Heloisa Villela: Os Estados Unidos lideram neste tipo de
problema, mas já aconteceram casos na Alemanha, na Finlândia, na Nova
Zelândia…
William Modzeleski: Deixe-me corrigir uma impressão
equivocada de que nossas escolas são lugares perigosos e que esses
incidentes acontecem com frequência… Não é o caso. Apenas 1% dos
homicídos de crianças na faixa de 5 a 18 anos acontece nas escolas.
Então, as escolas são seguras. Mas podem se tornar ainda mais seguras?
Podem. E estamos trabalhando muito para que todas as escolas do país
sejam seguras porque entendemos que as crianças não podem aprender e os
professores não podem ensinar se estiverem em um ambiente no qual sempre
sentem medo. E podemos tornar as escolas mais seguras transformando a
cultura dentro delas para que as crianças não agridam umas às outras,
para que não haja o chamado bullying. Garantindo que toda criança tenha
um adulto ao qual possa recorrer em caso de necessidade. Fazendo com
que as crianças entendam que uma arma não é o meio para resolver
problemas.
Heloisa Villela: Então, não é instalando detectores de metais…
William Modzeleski: Os detectores tem seu lugar em
algumas escolas. Não devem ser a única medida porque as crianças não
podem conversar com detectores de metais. Mas depende muito das
condições e dos problemas que a escola enfrenta. Se é uma escola que
nunca teve problema com armas, por que ter um detector de metais? Mas se
você fez um levantamento e viu que muitos alunos têm problemas com
drogas, você precisa de um programa de drogas. Muitos adolescentes tem
problemas sociais, tem problemas com namorados… É o fator humano!
Heloisa Villela: E por que esses atiradores fazem a escola de alvo?
William Modzeleski:De acordo com as entrevistas que
fizemos, é porque foi na escola que sofreram algo. Onde se sentiram
provocados, agredidos, onde estão as pessoas que, na cabeça deles, os
estavam perseguidos. É uma escolha lógica.
Heloisa Villela: Que medidas estão sendo tomadas para tornar as escolas americanas mais seguras?
William Modzeleski:Antes de mais nada, reconhecer e
entender qual é o problema. Há 20 anos achávamos que as escolas
precisavam de programas e começamos a fazer vários. Prevenção de
violência, de drogas. Mas não tínhamos uma compreensão do problema.

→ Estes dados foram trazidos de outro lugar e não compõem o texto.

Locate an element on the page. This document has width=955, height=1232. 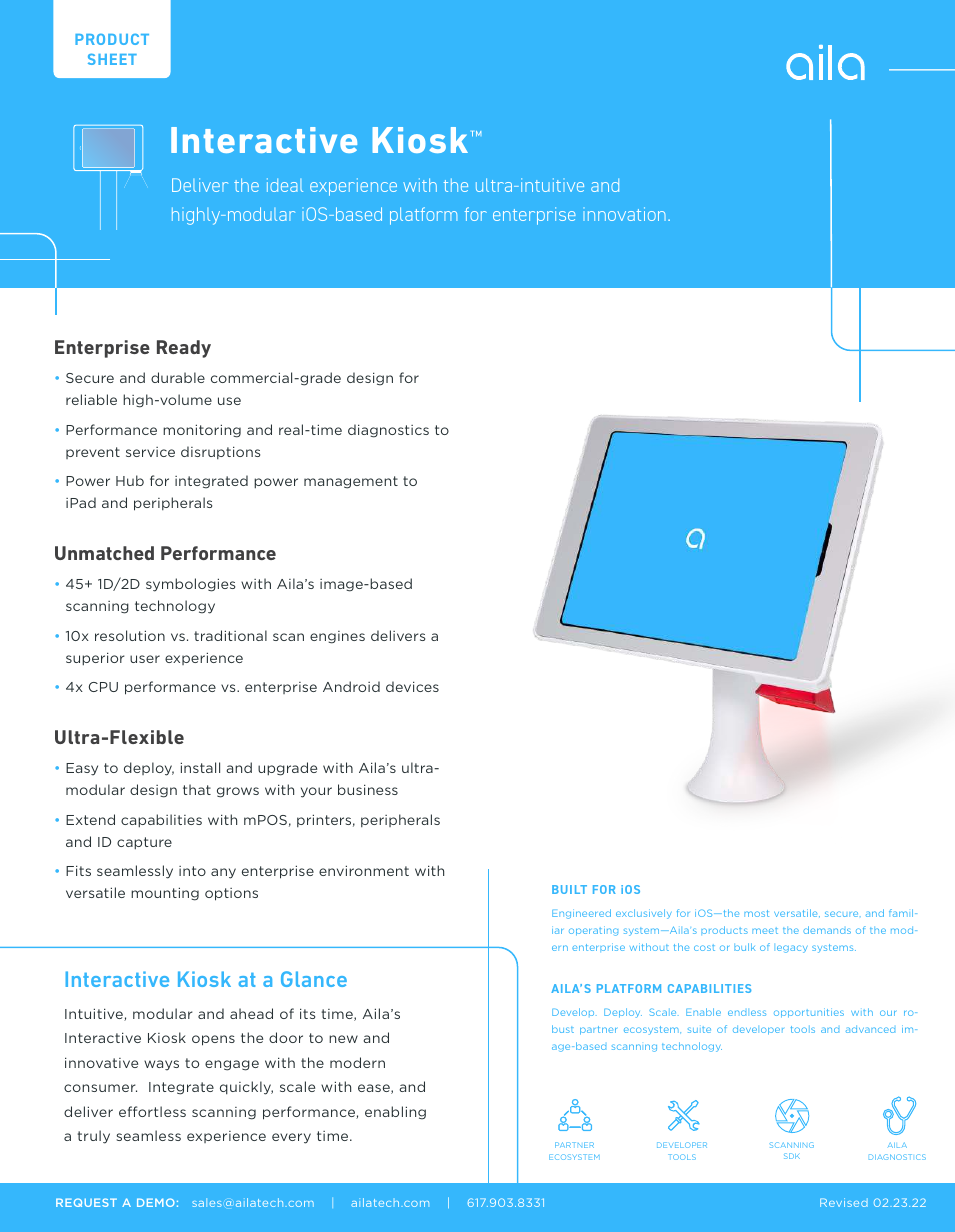
business is located at coordinates (368, 789).
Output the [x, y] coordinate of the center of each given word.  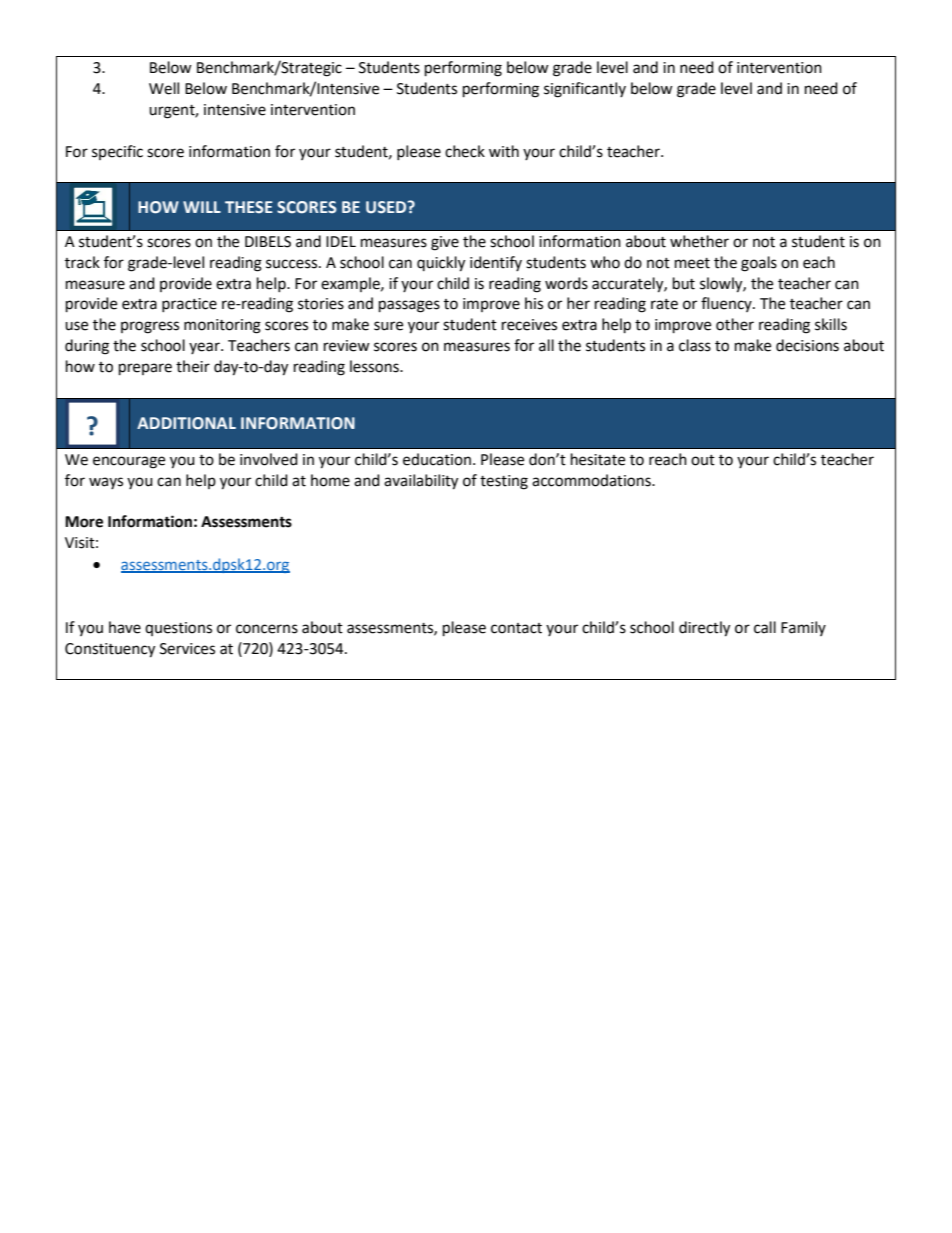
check [465, 151]
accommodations [592, 480]
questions [178, 629]
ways [106, 483]
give [445, 243]
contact [516, 628]
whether [699, 241]
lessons [375, 366]
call [765, 627]
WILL [202, 207]
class [695, 345]
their [193, 366]
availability [421, 482]
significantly [585, 90]
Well [164, 88]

Agora, estamos empurrando as escolas para que tenham um entendimento
melhor dos problemas. Que façam pesquisas, falem com as crianças e
levantem informações porque enquanto não fazem isso, não podem
desenvolver programas. Uma coisa que encorajamos muito é para que
re-examinem suas políticas para ver se são muito punitivas. Você expulsa
a criança por qualquer motivo ou oferece alternativas? Pedimos a todas
as escolas do país que desenvolvam parcerias com a comunidade. Com os
serviços de saúde mental, com a polícia local. Se o principal problema
da escola é bullying, é preciso mudar a cultura da escola.
Heloisa Villela: No caso do Brasil, considerando que cada
país é um país e cada cultura é uma cultura, o que o senhor diria às
autoridades brasileiras, que tipo de alerta ofereceria?
William Modzeleski:Não sei muito sobre o caso do
Brasil. É difícil falar. Mas acho que devem fazer o mesmo que fizemos
aqui: primeiro, tentar entender o que está acontecendo. Depois vai poder
desenhar algum programa. Mas acho que não é por causa de um incidente
que você vai traçar política. Pode ser apenas uma aberração. Antes de
pensar em criar qualquer política, é preciso entender melhor o que
aconteceu.
Nota: Nos casos analisados pelo estudo, 76% dos
atiradores eram brancos, 12% Afro-Americanos, 5% hispânicos, 2%
Native-Alaskans, 2% Native-Americans e 2% Asiáticos.